You're thinking of sodium. This reactor uses salt, which is very stable, just like the salt on your kitchen table.
The lack of any sort of driver for chemical explosions is one of the advantages of molten salt reactors over light water reactors, in which the water can split into oxygen and hydrogen and cause explosions (as we saw at Fukushima).
That's pretty cool but the guy's conclusion is that it's not a chemical explosion, it's just from the water turning to steam. But I'll concede that we shouldn't drop a molten salt reactor in a lake.
I was indeed thinking about the NaK (sodium+potassium) alloy (which is used in some molten salt reactors, but not this one). And indeed this reactor design uses LiF (Lithiumfluoride).
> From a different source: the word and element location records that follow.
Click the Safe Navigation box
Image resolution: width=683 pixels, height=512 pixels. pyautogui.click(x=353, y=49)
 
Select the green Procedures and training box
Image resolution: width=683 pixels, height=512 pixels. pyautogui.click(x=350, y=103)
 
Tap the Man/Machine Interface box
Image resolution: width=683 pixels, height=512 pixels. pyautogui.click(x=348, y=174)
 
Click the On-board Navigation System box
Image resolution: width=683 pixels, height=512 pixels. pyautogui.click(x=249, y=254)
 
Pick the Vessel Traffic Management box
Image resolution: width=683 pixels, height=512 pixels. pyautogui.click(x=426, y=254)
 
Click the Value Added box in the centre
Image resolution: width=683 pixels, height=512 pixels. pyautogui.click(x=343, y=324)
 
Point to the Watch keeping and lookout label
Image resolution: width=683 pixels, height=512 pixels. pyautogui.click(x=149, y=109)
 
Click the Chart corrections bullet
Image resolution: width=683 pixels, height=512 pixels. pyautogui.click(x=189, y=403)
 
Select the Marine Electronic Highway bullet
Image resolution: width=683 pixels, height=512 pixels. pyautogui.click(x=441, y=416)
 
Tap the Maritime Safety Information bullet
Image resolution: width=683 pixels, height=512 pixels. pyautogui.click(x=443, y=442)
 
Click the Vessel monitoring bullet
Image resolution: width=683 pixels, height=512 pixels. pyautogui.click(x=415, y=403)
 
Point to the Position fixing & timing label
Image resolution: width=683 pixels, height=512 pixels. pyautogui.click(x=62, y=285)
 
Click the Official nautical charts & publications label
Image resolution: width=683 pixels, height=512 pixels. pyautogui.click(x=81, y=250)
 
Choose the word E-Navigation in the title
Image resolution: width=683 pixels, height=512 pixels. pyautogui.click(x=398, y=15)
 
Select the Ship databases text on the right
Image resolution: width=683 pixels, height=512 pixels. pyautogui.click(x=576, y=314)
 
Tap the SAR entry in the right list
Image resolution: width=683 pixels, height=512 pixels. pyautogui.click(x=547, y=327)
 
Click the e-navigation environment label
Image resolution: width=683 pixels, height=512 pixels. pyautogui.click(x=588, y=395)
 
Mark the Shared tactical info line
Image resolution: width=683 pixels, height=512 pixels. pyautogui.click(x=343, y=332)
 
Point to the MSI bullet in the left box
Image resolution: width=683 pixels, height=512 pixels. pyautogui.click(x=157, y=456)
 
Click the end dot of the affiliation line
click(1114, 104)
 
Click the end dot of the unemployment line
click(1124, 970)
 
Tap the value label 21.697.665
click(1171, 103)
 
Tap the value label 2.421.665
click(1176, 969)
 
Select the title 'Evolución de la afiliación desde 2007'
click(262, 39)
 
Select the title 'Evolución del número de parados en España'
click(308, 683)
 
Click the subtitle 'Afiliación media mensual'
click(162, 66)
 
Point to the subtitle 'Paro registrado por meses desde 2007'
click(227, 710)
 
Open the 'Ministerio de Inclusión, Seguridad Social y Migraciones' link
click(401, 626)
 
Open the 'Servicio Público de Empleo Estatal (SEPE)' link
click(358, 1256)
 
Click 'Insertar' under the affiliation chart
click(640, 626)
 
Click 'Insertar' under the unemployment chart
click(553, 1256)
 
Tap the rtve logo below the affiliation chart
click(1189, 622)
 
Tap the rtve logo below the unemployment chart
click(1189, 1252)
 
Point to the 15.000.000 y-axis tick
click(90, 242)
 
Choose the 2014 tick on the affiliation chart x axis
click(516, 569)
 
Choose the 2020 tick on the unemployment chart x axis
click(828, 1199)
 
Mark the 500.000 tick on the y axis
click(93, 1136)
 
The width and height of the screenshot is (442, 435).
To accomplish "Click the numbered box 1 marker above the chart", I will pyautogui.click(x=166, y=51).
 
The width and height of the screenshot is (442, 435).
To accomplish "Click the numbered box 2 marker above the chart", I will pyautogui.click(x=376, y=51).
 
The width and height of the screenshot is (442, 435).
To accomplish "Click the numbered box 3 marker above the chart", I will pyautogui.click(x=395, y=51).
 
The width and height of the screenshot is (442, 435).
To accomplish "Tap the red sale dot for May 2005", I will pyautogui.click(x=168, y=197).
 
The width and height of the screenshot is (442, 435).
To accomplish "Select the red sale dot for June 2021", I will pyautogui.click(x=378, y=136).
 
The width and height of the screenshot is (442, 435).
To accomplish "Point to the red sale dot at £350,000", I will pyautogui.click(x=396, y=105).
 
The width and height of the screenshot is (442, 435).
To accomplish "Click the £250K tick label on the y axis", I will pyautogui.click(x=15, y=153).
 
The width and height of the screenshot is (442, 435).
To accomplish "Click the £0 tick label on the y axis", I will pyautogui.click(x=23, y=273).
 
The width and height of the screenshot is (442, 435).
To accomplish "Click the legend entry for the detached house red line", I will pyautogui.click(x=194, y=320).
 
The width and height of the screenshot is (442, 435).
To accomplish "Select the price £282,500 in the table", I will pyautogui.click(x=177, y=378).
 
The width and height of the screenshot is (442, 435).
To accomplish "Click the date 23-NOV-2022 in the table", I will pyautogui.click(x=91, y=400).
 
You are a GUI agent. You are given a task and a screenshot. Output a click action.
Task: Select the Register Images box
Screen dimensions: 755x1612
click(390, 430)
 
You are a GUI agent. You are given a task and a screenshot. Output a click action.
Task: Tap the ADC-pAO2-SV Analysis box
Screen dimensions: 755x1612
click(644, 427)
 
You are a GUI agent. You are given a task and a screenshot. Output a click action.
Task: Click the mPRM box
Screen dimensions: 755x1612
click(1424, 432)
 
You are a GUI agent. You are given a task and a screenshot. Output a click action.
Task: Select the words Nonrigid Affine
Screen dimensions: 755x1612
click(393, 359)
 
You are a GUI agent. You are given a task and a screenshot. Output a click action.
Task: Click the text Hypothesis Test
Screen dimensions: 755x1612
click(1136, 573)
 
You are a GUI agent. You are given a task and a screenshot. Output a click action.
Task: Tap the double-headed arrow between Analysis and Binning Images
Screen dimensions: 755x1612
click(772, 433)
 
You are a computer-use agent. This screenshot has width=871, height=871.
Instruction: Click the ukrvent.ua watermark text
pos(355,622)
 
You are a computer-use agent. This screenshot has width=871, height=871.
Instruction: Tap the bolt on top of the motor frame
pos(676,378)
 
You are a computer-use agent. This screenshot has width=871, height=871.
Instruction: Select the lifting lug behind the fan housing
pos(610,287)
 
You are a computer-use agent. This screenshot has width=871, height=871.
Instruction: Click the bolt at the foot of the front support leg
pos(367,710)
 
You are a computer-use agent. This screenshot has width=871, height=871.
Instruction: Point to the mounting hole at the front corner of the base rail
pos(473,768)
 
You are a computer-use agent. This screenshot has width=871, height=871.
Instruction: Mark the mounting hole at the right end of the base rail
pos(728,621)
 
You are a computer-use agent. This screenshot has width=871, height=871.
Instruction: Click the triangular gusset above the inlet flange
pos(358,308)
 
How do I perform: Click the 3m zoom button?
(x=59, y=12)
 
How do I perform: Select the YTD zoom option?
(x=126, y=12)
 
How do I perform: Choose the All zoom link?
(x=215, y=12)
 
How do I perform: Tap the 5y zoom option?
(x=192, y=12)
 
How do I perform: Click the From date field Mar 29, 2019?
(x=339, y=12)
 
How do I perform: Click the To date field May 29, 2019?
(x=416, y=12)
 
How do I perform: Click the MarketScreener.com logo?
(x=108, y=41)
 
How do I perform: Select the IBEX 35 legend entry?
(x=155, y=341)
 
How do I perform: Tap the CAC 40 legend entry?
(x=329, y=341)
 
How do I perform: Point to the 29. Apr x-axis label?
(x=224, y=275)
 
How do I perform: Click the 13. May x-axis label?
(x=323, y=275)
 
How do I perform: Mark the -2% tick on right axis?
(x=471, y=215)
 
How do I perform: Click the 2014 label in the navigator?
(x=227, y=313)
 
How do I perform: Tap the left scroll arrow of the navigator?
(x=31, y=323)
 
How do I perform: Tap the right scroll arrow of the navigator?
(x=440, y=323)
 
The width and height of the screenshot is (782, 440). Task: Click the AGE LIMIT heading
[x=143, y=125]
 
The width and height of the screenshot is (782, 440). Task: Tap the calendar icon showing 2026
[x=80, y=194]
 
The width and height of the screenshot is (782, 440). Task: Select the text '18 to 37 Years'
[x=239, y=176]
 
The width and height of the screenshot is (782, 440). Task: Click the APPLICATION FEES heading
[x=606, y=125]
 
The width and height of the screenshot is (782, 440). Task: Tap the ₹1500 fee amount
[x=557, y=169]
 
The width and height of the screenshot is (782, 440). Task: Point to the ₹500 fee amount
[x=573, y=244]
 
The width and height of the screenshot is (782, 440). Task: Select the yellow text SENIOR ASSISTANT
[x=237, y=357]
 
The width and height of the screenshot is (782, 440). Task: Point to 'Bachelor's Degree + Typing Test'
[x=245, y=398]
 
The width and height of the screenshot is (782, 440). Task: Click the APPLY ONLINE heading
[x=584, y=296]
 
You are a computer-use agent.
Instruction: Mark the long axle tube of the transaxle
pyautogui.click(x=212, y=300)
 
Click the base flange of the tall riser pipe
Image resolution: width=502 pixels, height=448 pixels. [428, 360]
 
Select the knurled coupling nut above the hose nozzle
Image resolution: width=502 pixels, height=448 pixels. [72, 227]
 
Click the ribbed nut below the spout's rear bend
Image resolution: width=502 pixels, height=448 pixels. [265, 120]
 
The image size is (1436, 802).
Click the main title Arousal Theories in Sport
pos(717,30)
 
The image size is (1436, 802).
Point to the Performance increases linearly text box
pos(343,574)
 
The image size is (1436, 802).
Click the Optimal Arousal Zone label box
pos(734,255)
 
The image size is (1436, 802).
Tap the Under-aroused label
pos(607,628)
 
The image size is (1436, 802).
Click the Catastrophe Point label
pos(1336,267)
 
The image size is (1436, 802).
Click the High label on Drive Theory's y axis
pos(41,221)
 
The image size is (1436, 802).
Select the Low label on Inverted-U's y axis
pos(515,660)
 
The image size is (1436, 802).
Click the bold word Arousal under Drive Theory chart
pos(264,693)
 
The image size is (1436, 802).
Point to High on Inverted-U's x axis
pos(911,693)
However, LiF-based salts have the obvious drawback of their high melting points (pure LiF 840 °C, FLiBe 460 °C).
Do you have any examples of liquid-fueled reactors using NaK?
Some MSR companies are working on fast reactors using chloride salts, including Moltex, Elysium, and Terrapower (in a project separate from their better-known sodium-cooled fast reactor).
High temperature is a property of all MSRs I know of and does have some advantages, including better thermodynamic efficiency and usefulness for process heat.
The lack of any sort of driver for chemical explosions is one of the advantages of molten salt reactors over light water reactors, in which the water can split into oxygen and hydrogen and cause explosions (as we saw at Fukushima).